Match the kit to the trip:
- Frequent hiking, sailing, camping: Kurgo RSG Dog First Aid Kit. The MOLLE pouch clips to a harness or pack so the kit is with you on the trail.
- Home base and the car: Kurgo Pet First Aid Kit + a bottle of Vetericyn Plus.
- Glove-box backup or holiday-home kit: Reliance Medical Pet First Aid Kit + Vetericyn Plus.
- Already have a kit, want spray-bottle ease: Vetericyn Plus Wound & Skin Care Spray alone.
Pair any kit with our dog travel checklist for the broader trip-prep list.
What should you do in common dog emergencies?
Three of the most common UK dog emergencies and the first-aid response:
- Cut paw or pad (most common UK injury): rinse with saline, apply gauze pressure to control bleeding, wrap with vet-wrap (snug, not tight - check toes for warmth). If bleeding doesn't stop within 5 minutes of pressure, vet immediately. Keep the dog calm and lift if practical to reduce paw pressure.

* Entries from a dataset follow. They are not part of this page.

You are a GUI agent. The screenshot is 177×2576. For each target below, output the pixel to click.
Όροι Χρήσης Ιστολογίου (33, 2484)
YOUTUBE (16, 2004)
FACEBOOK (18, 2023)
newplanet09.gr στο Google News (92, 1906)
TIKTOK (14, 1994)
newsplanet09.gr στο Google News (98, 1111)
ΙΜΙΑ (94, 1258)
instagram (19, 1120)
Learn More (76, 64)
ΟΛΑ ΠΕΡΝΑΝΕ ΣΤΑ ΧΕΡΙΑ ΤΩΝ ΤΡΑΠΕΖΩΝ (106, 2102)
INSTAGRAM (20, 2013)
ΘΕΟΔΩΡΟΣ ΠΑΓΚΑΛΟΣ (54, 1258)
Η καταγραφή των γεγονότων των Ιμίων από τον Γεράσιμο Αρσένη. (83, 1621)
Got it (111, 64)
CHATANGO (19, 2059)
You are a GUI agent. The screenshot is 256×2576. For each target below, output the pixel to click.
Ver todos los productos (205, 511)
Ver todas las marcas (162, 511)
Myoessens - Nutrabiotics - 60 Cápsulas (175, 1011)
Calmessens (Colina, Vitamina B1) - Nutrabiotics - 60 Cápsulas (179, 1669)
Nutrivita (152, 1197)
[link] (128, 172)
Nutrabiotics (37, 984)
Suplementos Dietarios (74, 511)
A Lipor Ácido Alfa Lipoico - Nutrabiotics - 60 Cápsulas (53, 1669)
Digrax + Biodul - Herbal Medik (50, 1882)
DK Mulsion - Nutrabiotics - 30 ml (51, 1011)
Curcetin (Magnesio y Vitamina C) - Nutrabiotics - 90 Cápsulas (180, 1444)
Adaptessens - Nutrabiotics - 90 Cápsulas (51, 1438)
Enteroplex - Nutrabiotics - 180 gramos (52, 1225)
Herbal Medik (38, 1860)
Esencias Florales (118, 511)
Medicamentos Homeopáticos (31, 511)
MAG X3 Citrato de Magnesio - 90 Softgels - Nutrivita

- Insect sting (wasp, bee): most stings cause local swelling only - apply cool compress, give the dog space, monitor for 30 minutes. If swelling spreads beyond the sting site, breathing changes, or the dog collapses, call your vet immediately - it's anaphylaxis. Adders bite from late spring to early autumn; if the dog yelps and you see two small puncture marks, treat as serious and go straight to a vet without delay.
- Heat-stroke: get the dog into shade, wet the underside (not the back) with cool water, offer small sips of water if the dog is conscious. Don't use ice or cold-water immersion (causes shivering). Get to a vet within 20 minutes of identifying signs (excessive panting that doesn't slow, collapse, vomiting, dark gums).